Its time to throw some cold water on talk of an NDP/Liberal Coalition. Lets start with blogger Dan Arnold, expanding on pollster Frank Graves' claim that an NDP/LPoC merger would not be "perfectly efficient"--that is, not all NDP or LPoC supporters would migrate over to the new political entity:
I'd say "not perfectly efficient" is a gross understatement. When the Alliance and PCs merged, they managed to keep a whopping two-thirds of their 2000 vote (from 44.3% combined in 2000 to 29.6% in 2004)...this, despite being given the gift of Adscam. And remember, that was a reunion - this ain't. By Graves' own numbers, just 37% of Liberal voters list the NDP as their second choice, while 35% of NDP voters list the Liberals as their second choice.
Let's run a quick experiment on the 2008 vote totals. Let's say 80% of the Liberal vote decides to vote for the new Liberal Democrats and their catchy Red and Orange colour scheme, 10% votes Conservative, and 10% stay home and watch American Idol. For NDP voters, I doubt the transfer would be quite as fluid - after all, the new party would be led by a Liberal and if NDP voters really cared about stopping Harper or being in power, they'd just vote Liberal in the first place. So, maybe half of them go along with the deal, a quarter vote green, and a quarter stay home. In terms of popular vote, that would actually work out to a 73% vote transfer to the new party...above the Alliance-PC merger rate.

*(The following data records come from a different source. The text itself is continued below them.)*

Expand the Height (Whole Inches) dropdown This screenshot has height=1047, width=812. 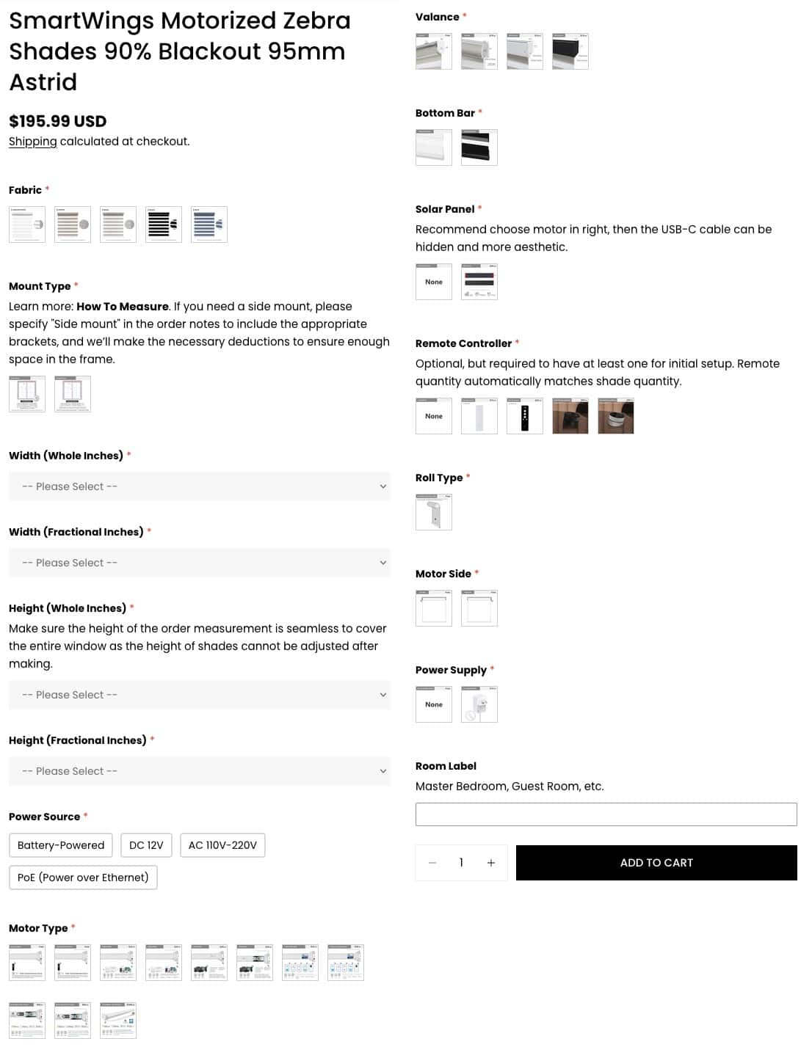[x=199, y=695]
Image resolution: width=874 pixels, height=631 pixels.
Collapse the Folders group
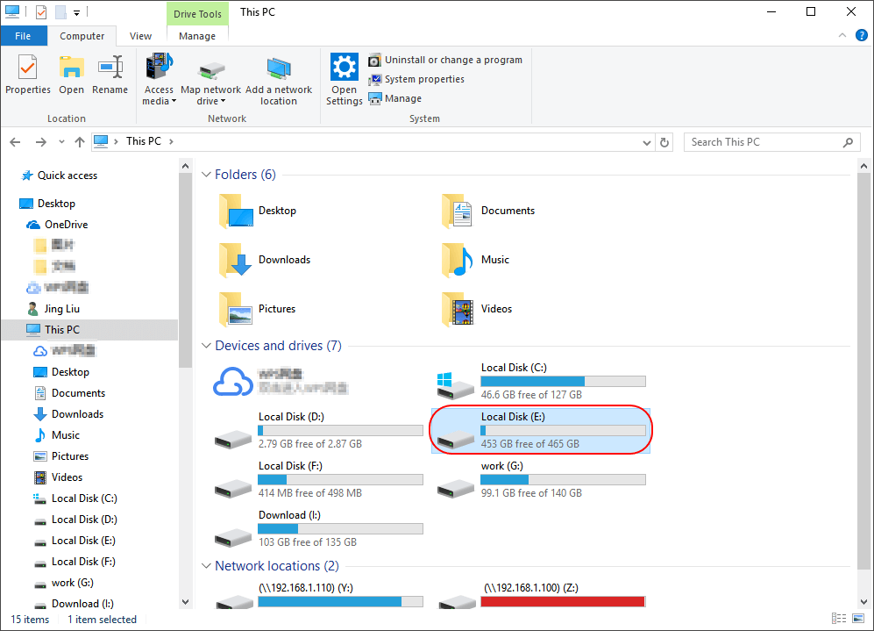pos(206,175)
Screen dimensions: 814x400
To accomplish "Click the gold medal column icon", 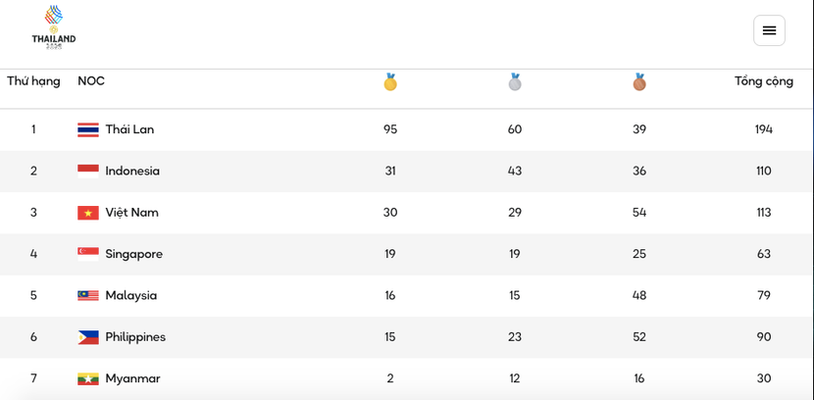I will [390, 82].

Another point: negotiating a merger would be a long, fraught process. A race for the new party's leadership would be required, and a convention, and etc. etc. Lots of money, lots of of time, and no reason for Harper not to drop the writ at an inconvenient moment. If you worry about preventing a CPoC majority more than you worry about the fact that after a mere four years on the outside, some Liberals are jonesing uncontrollably for a return to power, then this is a mess to be avoided. Remember, the Reform/Progressive Conservatives occurred in the shadow of a majority government; they had plenty of time to get their act together. Our new entity would not have this luxury.
Crafting an NDP/LPoC working arrangement should our next election give these parties the largest block of seats in the HOC would be something I could get behind. But why worry about it now? People talk about the recent partnering between the U.K.'s Cameron and Clegg; remember, however--this did not become a viable option until several weeks into that particular election campaign. None of the major U.K. parties were willing to assume and prepare for their own defeat in advance.
Finally, lets assume (and its a pretty good assumption given the current state of the polls) that our next parliament looks pretty much like this one. That is, a Tory minority, probably with a few less seats than they currently hold. What happens then?
Well, most likely Stephen Harper retires. Jack Layton too; he's been NDP head for a long time, and the party's support with him in that position has most likely peaked. He has also been fighting cancer. Most intriguingly, there have been rumors that, should Elizabeth May not win a seat in the House (and she won't, given that her opponent is Garry Lunn), she will step down as Green Party Leader. That leaves Michael Ignatieff as the last person standing (assuming Liberals don't panic and dump him, or he doesn't quit and retreat into academe) and the other parties in some turmoil. Green voters would be especially ripe for plucking because, lets face it, after Lizzy May they're back to a gang of aging hippies raising money by selling dream-catchers and holding salmon bakes.
In short, for the Liberal Party of Canada, patience may bring opportunity. Panic inevitably precedes a rout.